Radius constraints and minimal equipartition energy of relativistically moving synchrotron sources

TL;DR

This paper extends the classical synchrotron equipartition method to relativistically moving sources, providing improved estimates of source size and energy, and addressing deviations from spherical symmetry.

Contribution

It generalizes the Newtonian equipartition theory to relativistic sources, accounting for asymmetry and offering more accurate parameter estimates.

Findings

Relativistic effects increase the estimated energy lower limits.

Application of the Newtonian model to relativistic sources underestimates the emission radius.

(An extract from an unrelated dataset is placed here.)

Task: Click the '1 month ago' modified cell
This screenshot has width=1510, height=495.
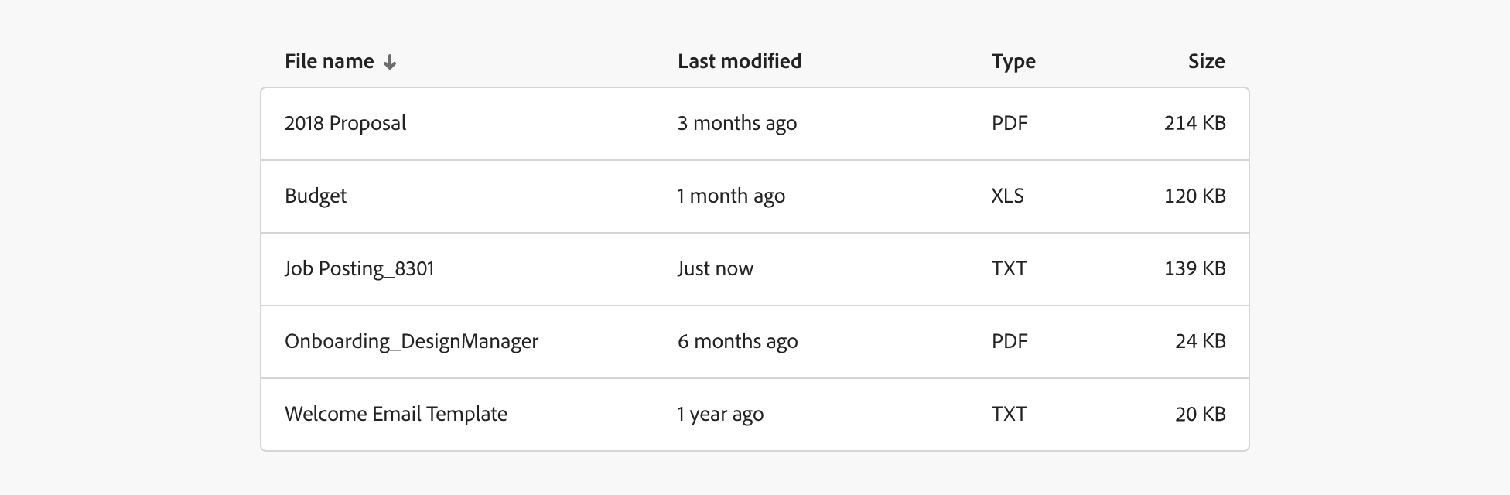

Identifying the synchrotron-self-Compton component simplifies parameter determination.

Abstract

A measurement of the synchrotron self-absorption flux and frequency provides tight constraints on the physical size of the source and a robust lower limit on its energy. This lower limit is also a good estimate of the magnetic field and electrons' energy, if the two components are at equipartition. This well-known method was used for decades to study numerous astrophysical sources moving at non-relativistic (Newtonian) speeds. Here we generalize the Newtonian equipartition theory to sources moving at relativistic speeds including the effect of deviation from spherical symmetry expected in such sources. Like in the Newtonian case, minimization of the energy provides an excellent estimate of the emission radius and yields a useful lower limit on the energy. We find that the application of the Newtonian formalism to a relativistic source would yield a smaller emission radius, and would generally yield a larger lower limit on the energy (within the observed region). For sources where the Synchrotron-self-Compton component can be identified, the minimization of the total energy is not necessary and we present an unambiguous solution for the parameters of the system.